### TEXT BLOCK:
──────

“The Vertigo Treatment”
Writer: Scott Beatty
Artists: Phil Hester(p), Ande Parks(i)
Publisher: DC Comics
Oliver Queen, continuing his rather psychotic quest to relive key moments from his previous life, returns to the remote, Pacific island where Green Arrow was born. A former adversary, Count Vertigo, has followed the emerald archer and plans a final showdown.
Ugh. I knew this was a fill-in issue, but at least I could hope for an exciting action sequence or an interesting character study. Scott Beatty, regular writer on Gotham Knights, does have a decent premise to explore. Remember the classic movie “Hell in the Pacific” starring Lee Marvin and Toshiro Mifune? Two WWII pilots are stranded on a deserted island and try to kill one another rather than work together for their mutual survival. That pretty much sums up the plot of this issue, though Beatty spends about 75% of the page count on useless exposition.
I am not immersed in the long history of Green Arrow, so I have absolutely no idea who this month’s villain Count Vertigo is; I kinda guessed what his special ability might be. Beatty makes it clear that the Count has a deep hatred of Green Arrow, but provides no rationale for it. Vertigo is apparently an expatriate of the nation of Vlatava, and is currently an agent for the D.E.O. (Department of Extranormal Operations) reporting to Director Bones (who is actually a skeleton in a three-piece suit); I don’t know who he or the D.E.O is either. Apparently Beatty doesn’t think an explanation is warranted.
My biggest problem with the storytelling is the confused butchering of the timeline. It wasn’t clear whether the events on a particular page were immediately occurring, had happened yesterday or was a dream sequence. I was never sure of what I was reading until a couple of pages later; I had to re-read previous scenes to figure out what the hell was going on. Time-Location Captions would have helped tremendously.
Regular artists Phil Hester and Ande Parks perform to their usual high standards, but I wish that they or colorist James Sinclair could have made the flashbacks and dream sequences stand out more. Sadly, Matt Wagner’s cover painting is an uninspired remake of issue seven. Apparently the entire art team, including Wagner, is out of the picture for the next three issues; these guys keep me coming back all by themselves, so I am really questioning my purchase next month.

──────

### DATA PROVIDED:
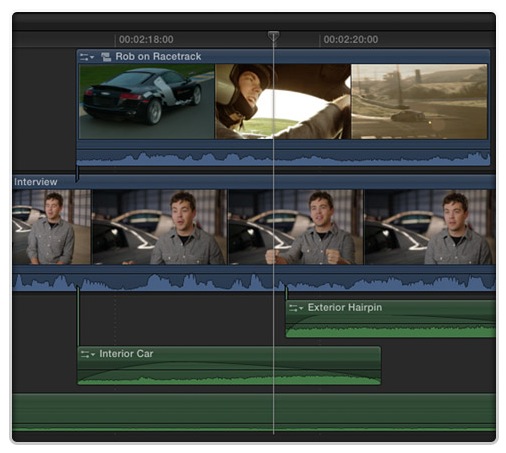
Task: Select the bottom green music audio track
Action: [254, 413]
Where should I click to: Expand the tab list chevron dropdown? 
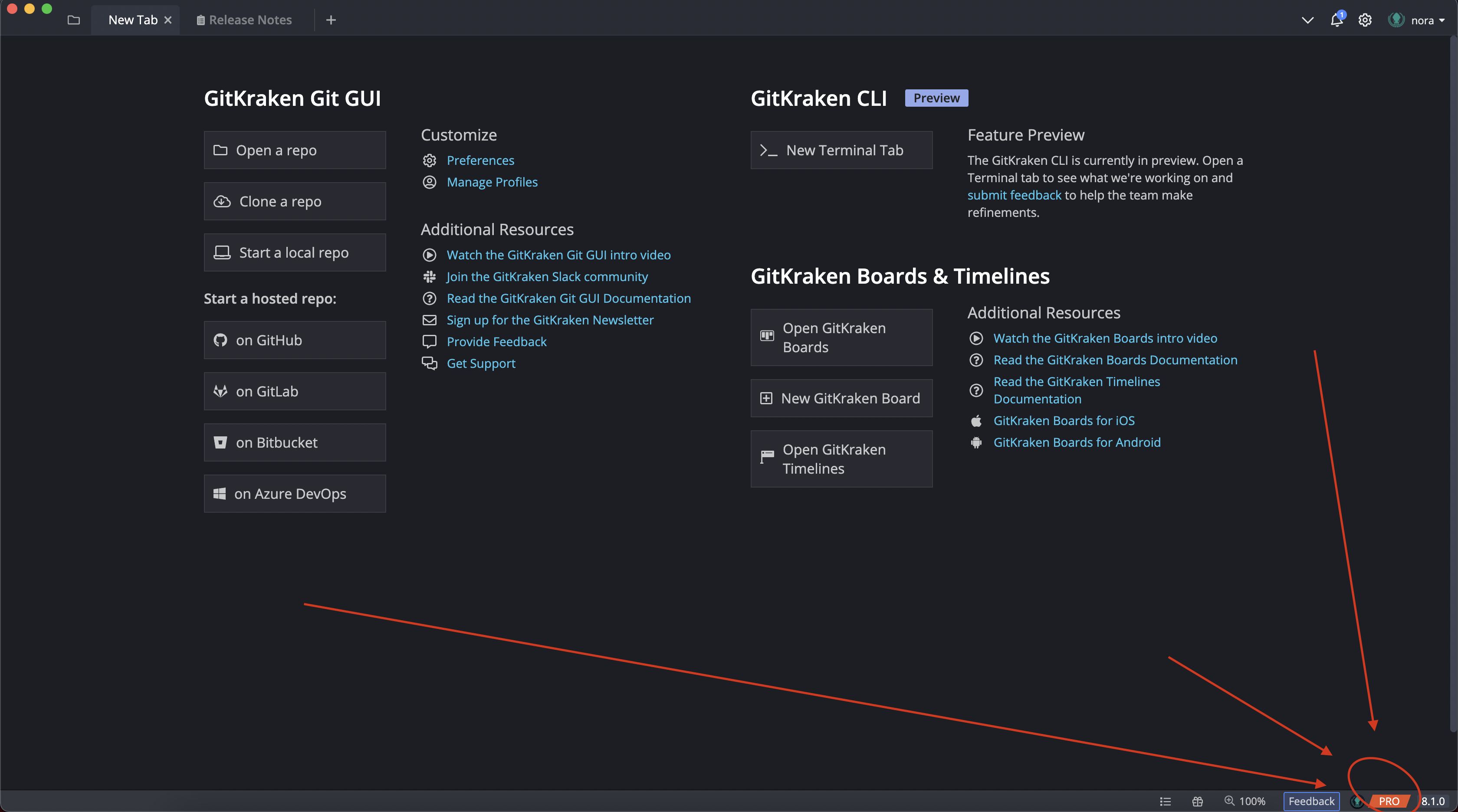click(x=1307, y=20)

──────

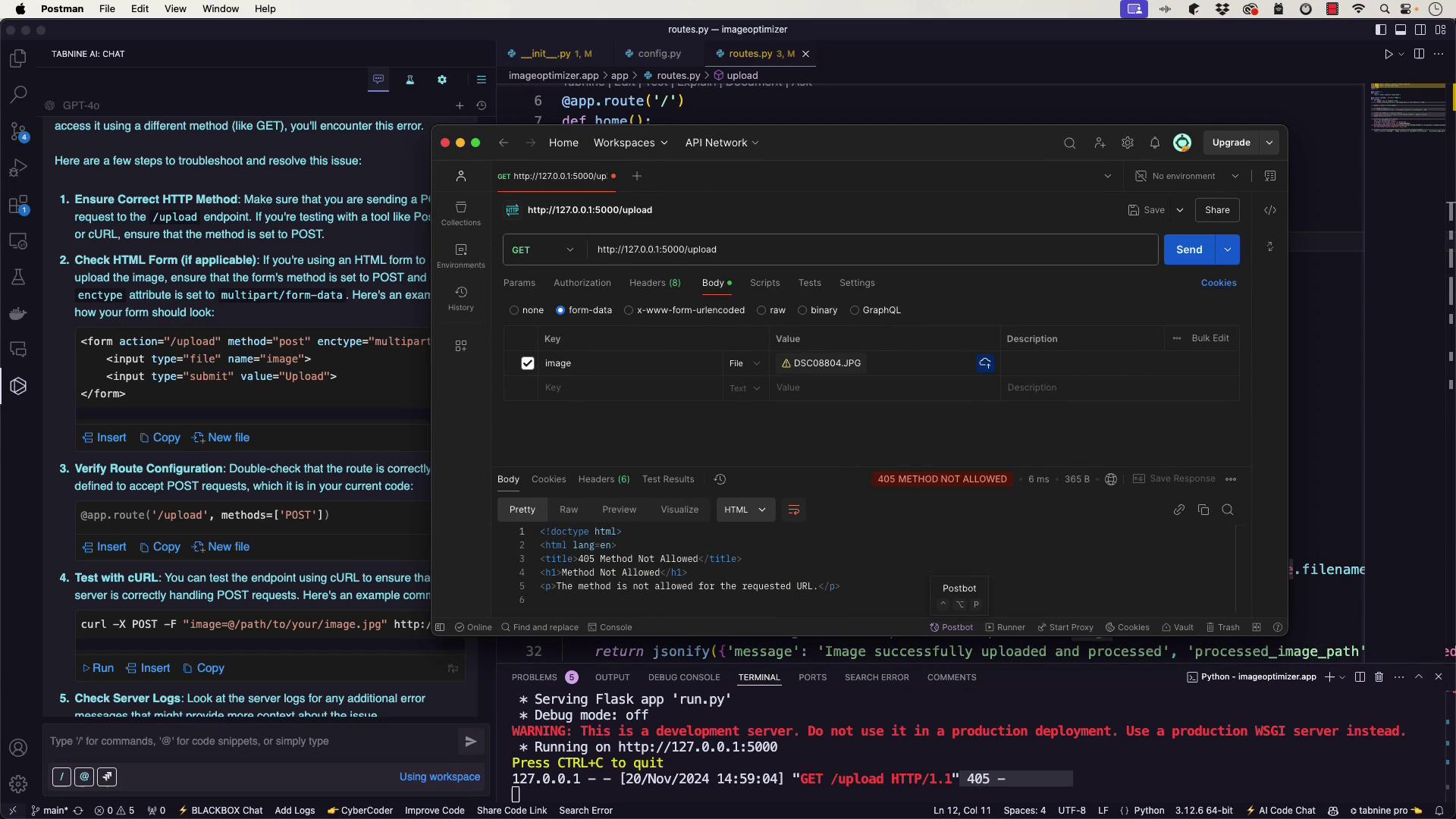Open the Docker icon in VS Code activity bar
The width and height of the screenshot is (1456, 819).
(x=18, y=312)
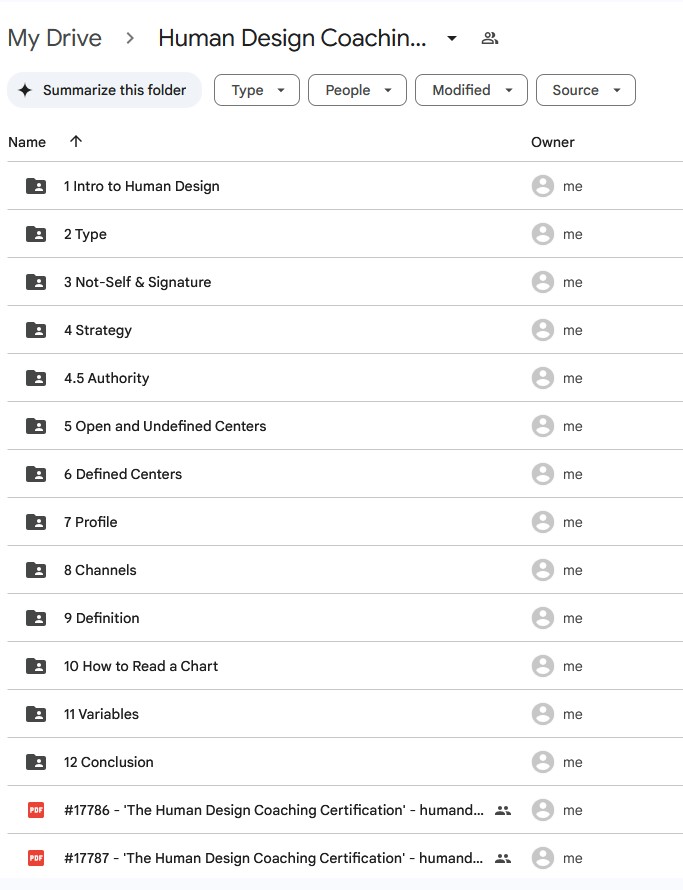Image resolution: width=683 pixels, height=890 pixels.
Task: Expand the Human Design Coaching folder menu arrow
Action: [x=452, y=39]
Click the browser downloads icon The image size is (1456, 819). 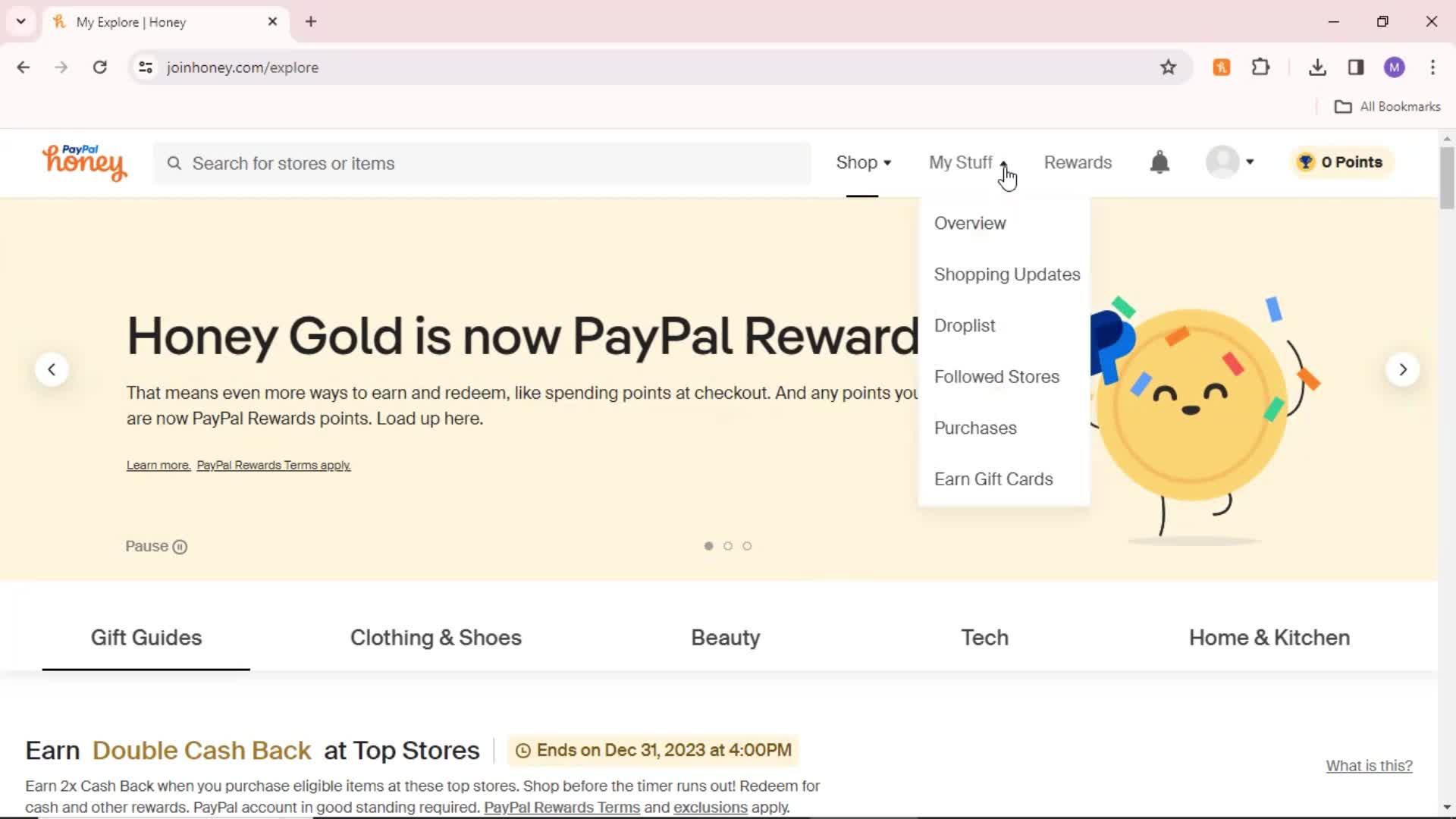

──────

### GOAL:
Pick up the review of the Green Arrow issue "The Vertigo Treatment" after its final sentence and keep writing it.

### EXERCISE RESULT:
I want to be charitable here, because it seems like Scott Beatty had good intentions. Unfortunately, he wasted far too much space setting up a fight that lasted only a few pages and was otherwise fairly meaningless. We never learn much about the antagonists or what their motivations might be, short of simple revenge (revenge for what?). One hopes that the upcoming Green Lantern crossover with writer Judd Winick is more polished and thought out. This is a very tenuous time for the emerald archer.
As I began writing this review Wednesday night the first bombs were falling over Iraq. Meanwhile anti-war protests have been nearly constant in San Francisco and Oakland, which borders my home in Alameda. I was a soldier during the previous Gulf War, so this is a very trying time for me; guilt, anger, hope, worry – that sort of stuff. Comics were very popular in the Army (at least in the units where I served). I remember reading Frank Miller’s Dark Knight Returns in the early days of the Desert Storm and recall that it was one of the few times that I was able to tune out the darker realities surrounding me. I am neither for nor against the current war, but I am definitely pro-soldier – you might hate the war, but please support our troops. Super-hero comics are a big source of morale in the military – and morale wins wars, believe it or not. Thanks for listening, I’d love to trade Emails with anyone who wants to exchange thoughts – click on the link at the top of this review.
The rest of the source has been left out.